Um 1510/1511 sezierte Leonardo da Vinci in Padua Leichen, wohl unter Anleitung des Anatoms Marcantonio della Torre, und studierte etwa die Drehung des Arms und der Handflächen.

© Wikimedia Commons

Matteo Valleriani hat sämtliche gedruckten Editionen der „Sphaerae“ studiert, die damals verfügbar waren: erstaunliche 25 bereits im Jahr 1495 und weitere 17 bis zum Jahr 1503/04. Der Wissenschaftshistoriker hat Druckorte, Verbreitung, Preise und die sich wandelnden Inhalte – etwa was den Anteil der Astrologie betrifft – miteinander verglichen. Die Spuren führen zu einer 1490 von Ottaviano Scoto in Venedig gedruckten Ausgabe, die für Leonardo leicht zugänglich war und nun ebenfalls aus Berliner Beständen präsentiert werden kann.

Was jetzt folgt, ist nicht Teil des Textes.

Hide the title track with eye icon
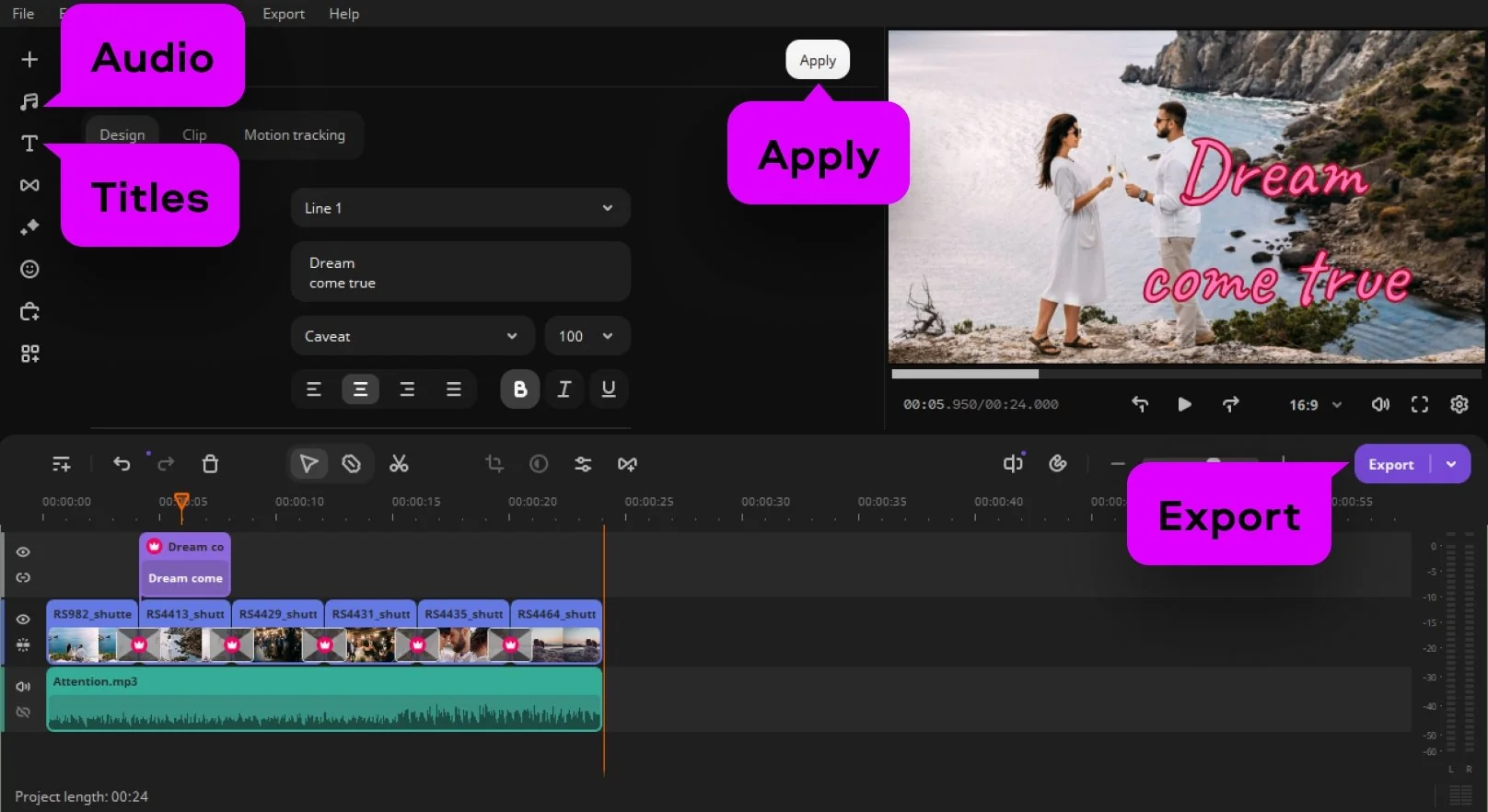 click(24, 552)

Leonardos selbst suchte zu Lebzeiten mehrere Bibliotheken auf und wunderte sich über die an die Pulte „angeketteten Bücher“. Dabei „vergaß“ er selbst schon mal, ausgeliehene Kostbarkeiten zurückzugeben. In Berlin liegen die Bücher hinter Glas. Daneben geben hochwertige Reproduktionen seiner Manuskripte Einblick in seine Gedankenwelt. Sie konfrontieren die Besucher mit einem Nebeneinander von Alltäglichkeiten („weil die Suppe kalt wird“) und tiefgründigen Überlegungen, 1-€-großen Skizzen und ausgefeilten anatomischen Studien. Die aufgewirbelten Blätter in der Mitte des Raums stehen auch für die Flatterhaftigkeit seiner Gedanken, seine unerschöpfliche Neugier und die Wissensexplosion der Zeit.

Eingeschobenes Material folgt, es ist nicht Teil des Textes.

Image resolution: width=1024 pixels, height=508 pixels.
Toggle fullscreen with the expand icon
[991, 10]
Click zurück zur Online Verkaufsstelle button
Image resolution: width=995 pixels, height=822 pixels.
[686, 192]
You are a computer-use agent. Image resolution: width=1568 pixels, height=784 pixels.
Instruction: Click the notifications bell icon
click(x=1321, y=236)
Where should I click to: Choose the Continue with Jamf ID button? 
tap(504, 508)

Ein Buch schrieb Leonardo nie, er hinterließ nur Manuskripte

Mit dem Zeichenstift in der Hand erforschte der als Universalgenie gefeierte Künstler die Strömungsverhältnisse in Gewässern, den Vogelflug oder die Wirkung von Brennspiegeln. Dabei stützte er sich, mehr als lange vermutet, auf das Wissen anderer. „Bemüht man das Bild von der aktuellen Wissenschaft als den ,Zwergen, die auf den Schultern von Riesen sitzen', so ist Leonardo ganz unumstritten einer jener Riesen, der die Wissenschaft in den über 500 Jahren seit seinem Tod geprägt und beeinflusst hat“, so Barbara Schneider-Kempf, die Generaldirektorin der Staatsbibliothek.

Seine nachgestellte Bibliothek mache deutlich, dass auch dieser Riese bereits auf den Schultern anderer gestanden habe.

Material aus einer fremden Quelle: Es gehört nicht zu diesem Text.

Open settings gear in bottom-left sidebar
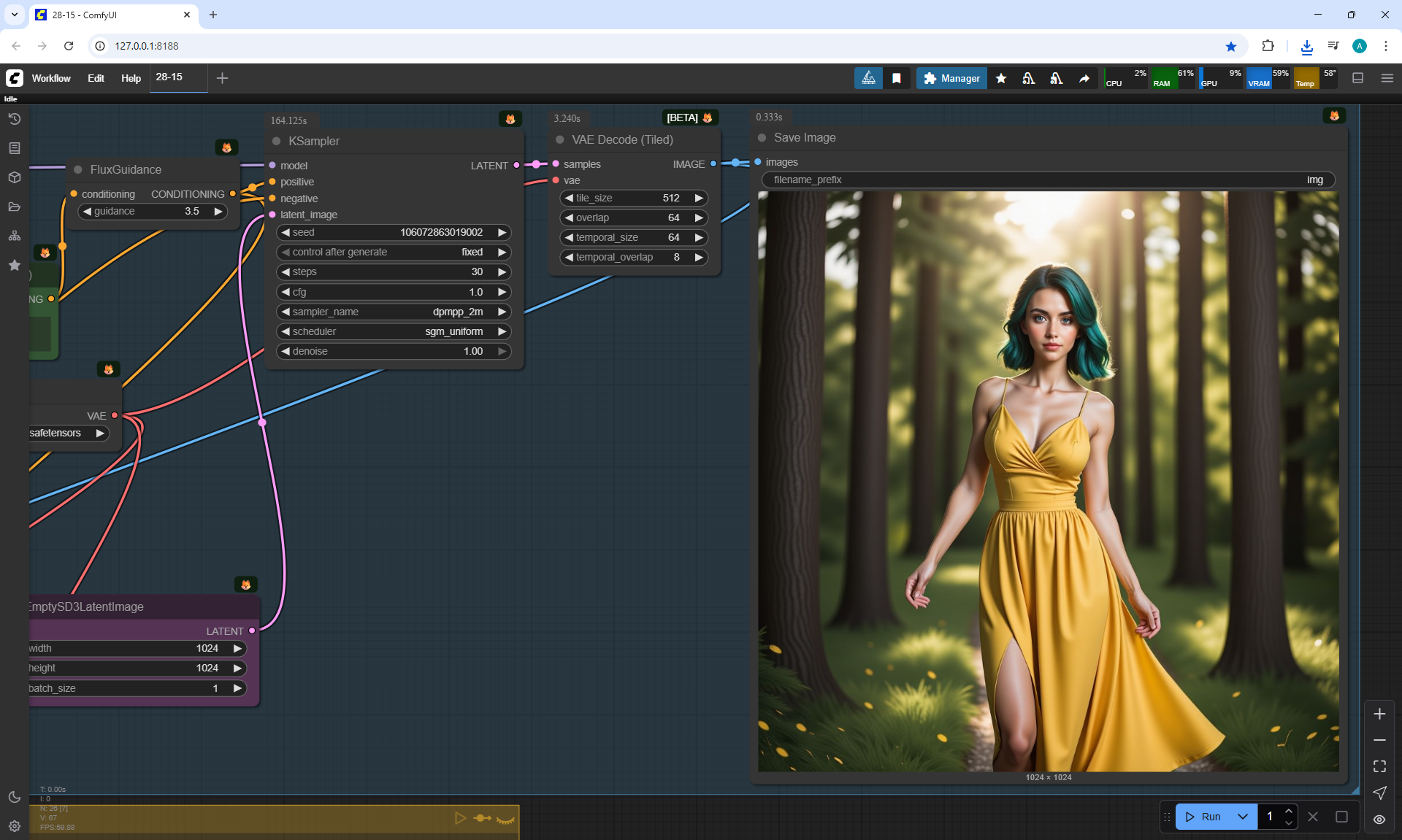The width and height of the screenshot is (1402, 840). pos(15,826)
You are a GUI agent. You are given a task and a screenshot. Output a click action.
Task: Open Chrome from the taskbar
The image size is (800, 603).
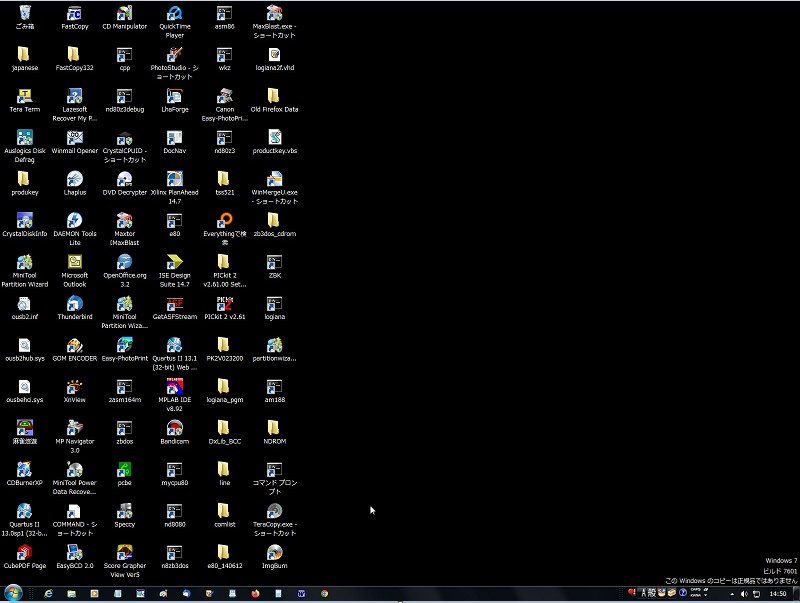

Leonardo selbst hinterließ keine Bücher, nur Manuskripte. „Er hatte durchaus den Ehrgeiz, sich an ein größeres Publikum zu wenden“, betont Renn. Seinen „Traktat über die Malerei“ wollte er als Buch herausbringen, auch seinen einzigartigen anatomischen Atlas, mit dem er zu einer eigenen Art der Wissensvermittlung fand. Doch abgesehen von ein paar Zeichnungen regelmäßiger Vielecke für ein Buch des Mathematikers Luca Pacioli erschien nichts von ihm im Druck.

Anders Albrecht Dürer, dem einige Exponate gewidmet sind: Dürers Taufpate war der Nürnberger Buchdrucker Antoni Koberger, er selbst fertigte schon als Geselle Holzschnitte für Bücher an und wurde ein Meister des Kupferstichs. Zwar brachte er das von ihm geplante „Lehrbuch der Malerei“ ebenfalls nicht zum Abschluss.

Als er merkte, dass er sich zu viel vorgenommen hatte, konzentrierte er sich jedoch auf einige Aspekte, arbeitete sie aus und veröffentlichte sie in zwei separaten Bänden: der „Underweysung der messung, mit dem zirckel vnd richtscheyt“, und, darauf aufbauend, den „Vier Büchern von menschlicher Proportion“. Dürer war 19 Jahre jünger als Leonardo. Und damit bereits Kind der Medienrevolution.